## What you will do
Lines from the one with "Click the next" through the end of the records, and no others, are what the answer should contain, copied exactly; please keep pictures out.

☆ ☆ ☆ ☆ ☆ ☆ ☆

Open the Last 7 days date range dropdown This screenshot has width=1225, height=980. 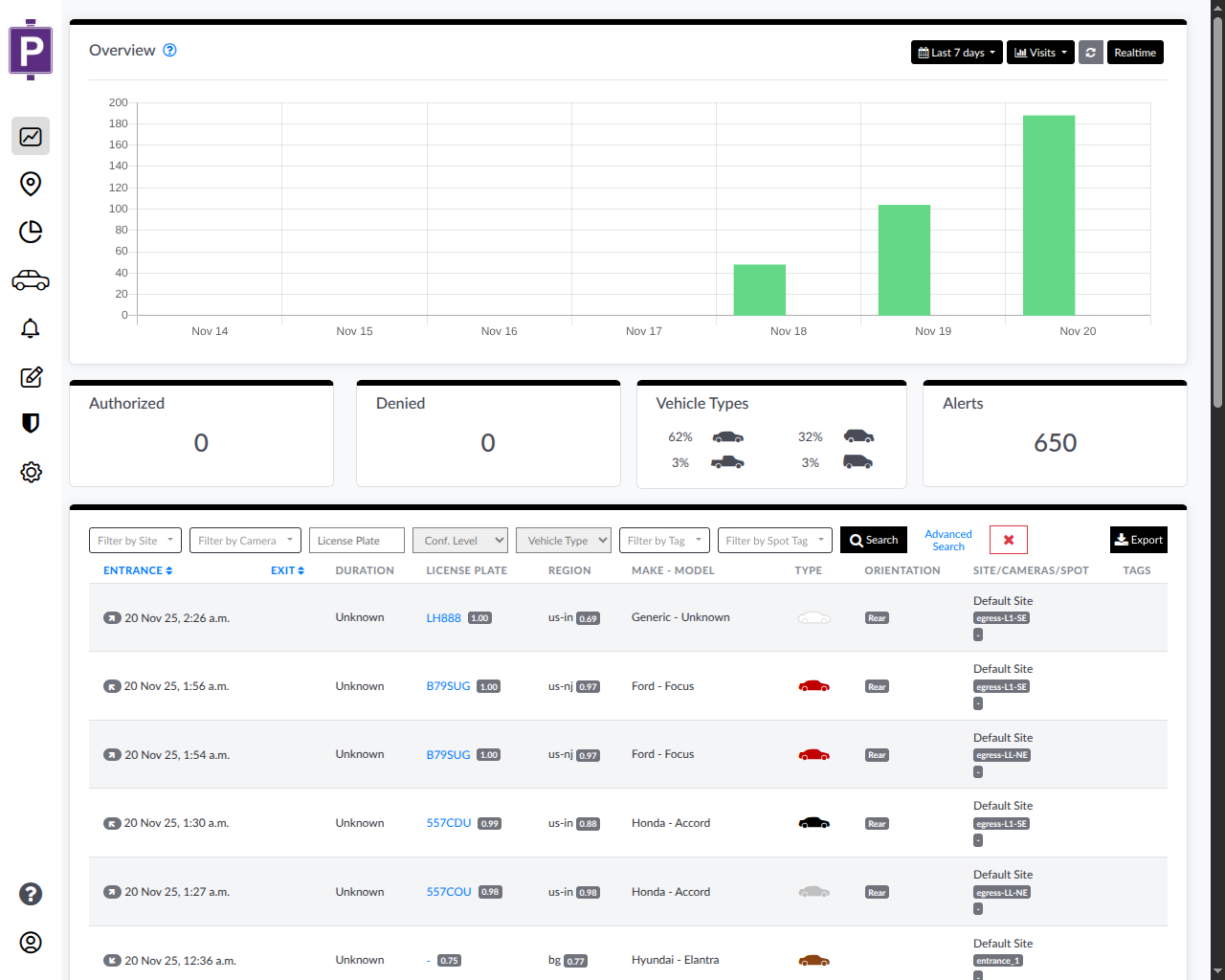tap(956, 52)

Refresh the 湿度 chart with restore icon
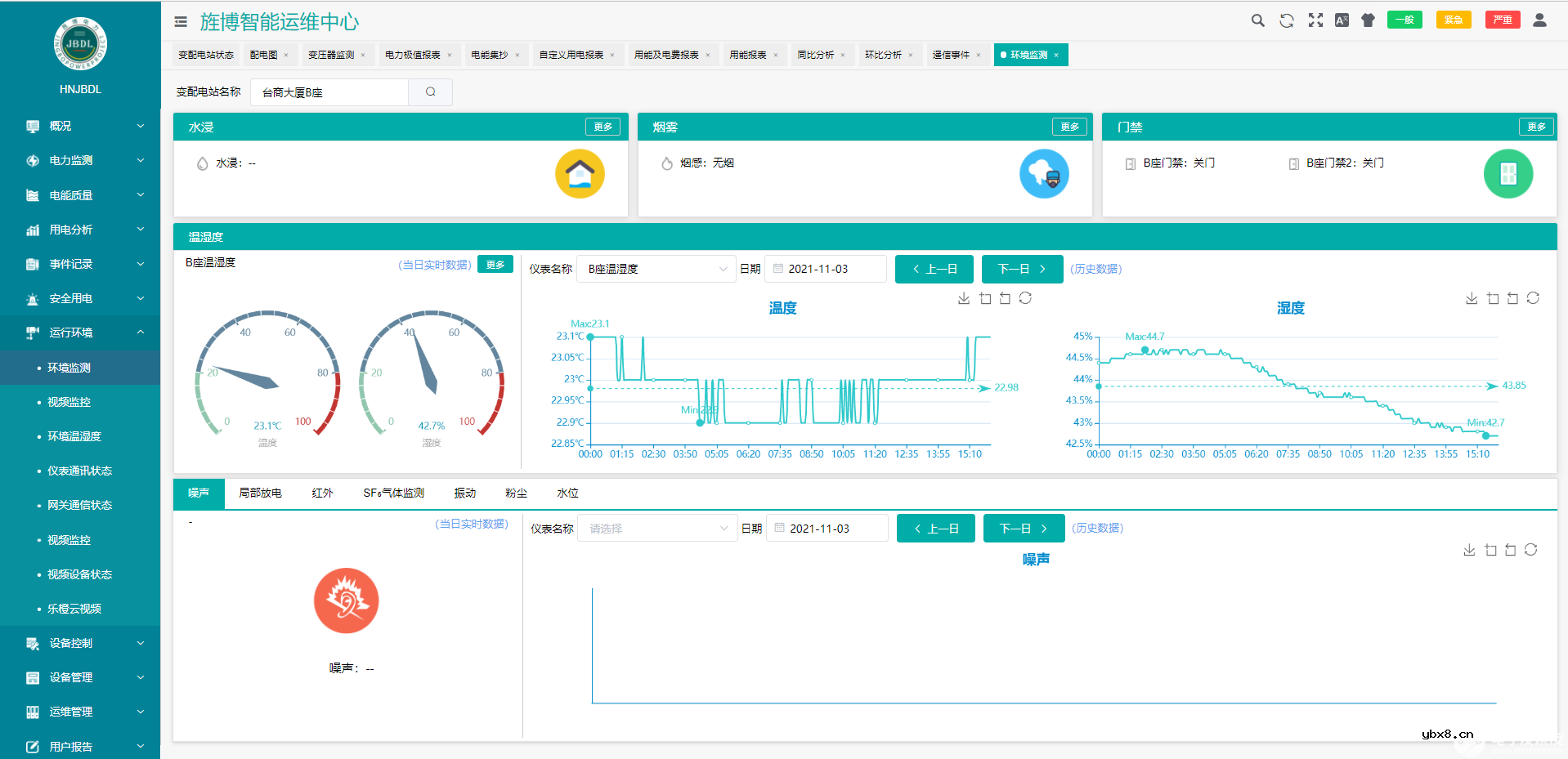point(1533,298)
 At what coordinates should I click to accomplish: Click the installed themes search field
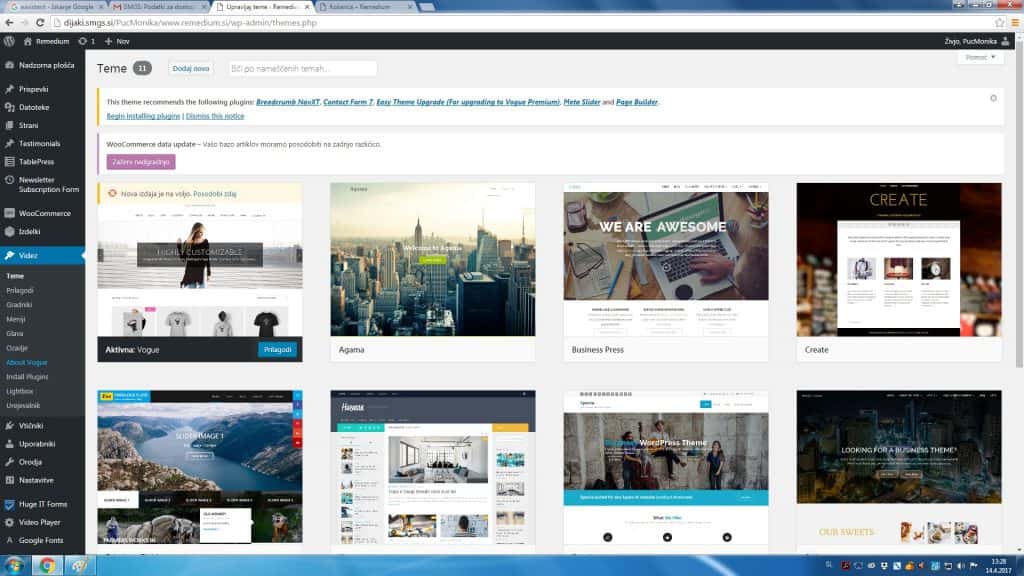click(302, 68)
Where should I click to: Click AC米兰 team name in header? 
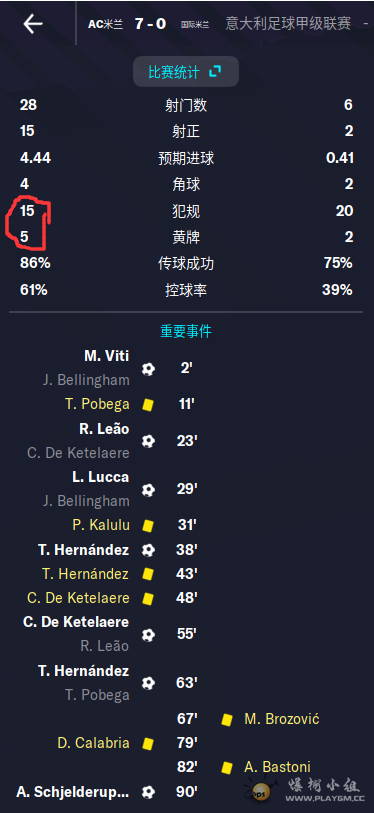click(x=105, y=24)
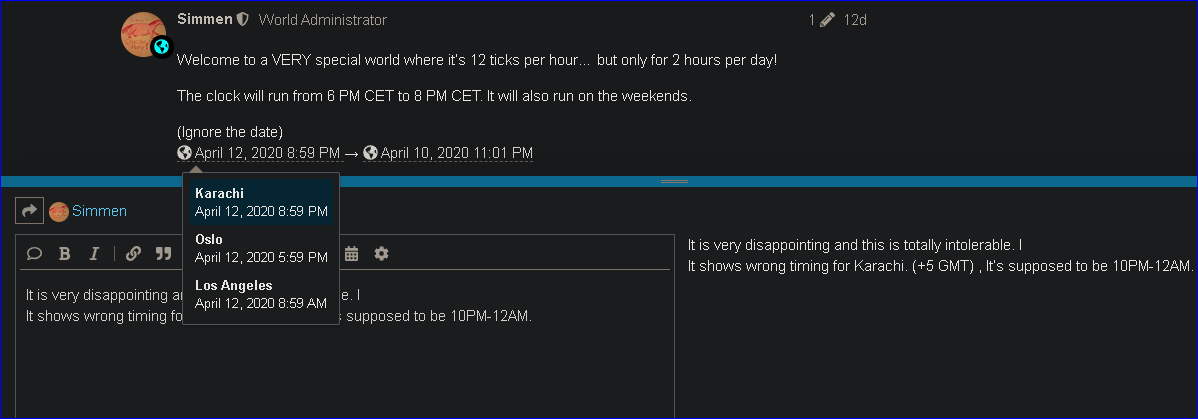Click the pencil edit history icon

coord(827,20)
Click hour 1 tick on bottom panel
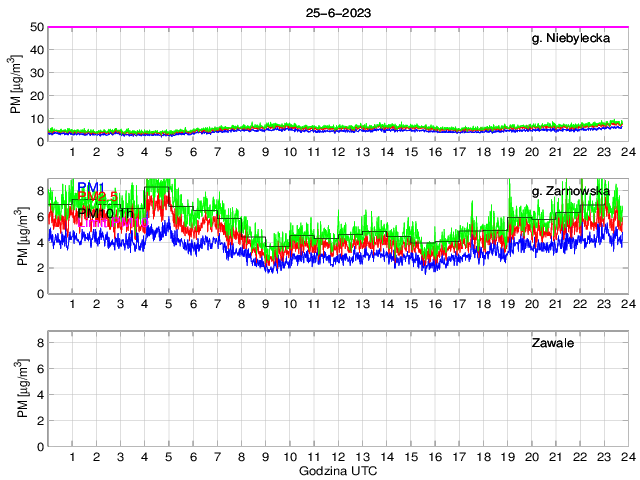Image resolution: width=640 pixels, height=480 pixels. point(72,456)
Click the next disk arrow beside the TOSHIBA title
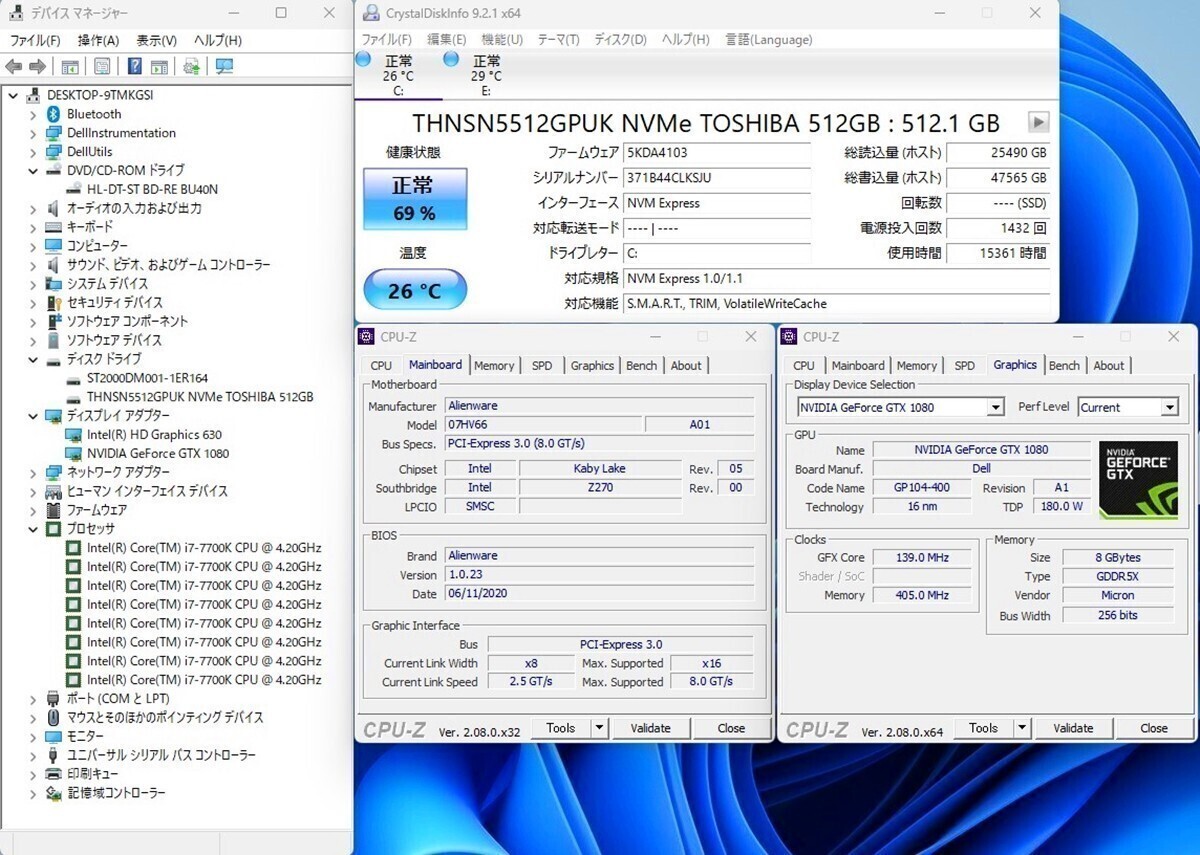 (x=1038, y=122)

☆ ☆ ☆ ☆ ☆ ☆ ☆

## Response to this exercise
Click the next disk arrow beside the TOSHIBA title
 (x=1038, y=122)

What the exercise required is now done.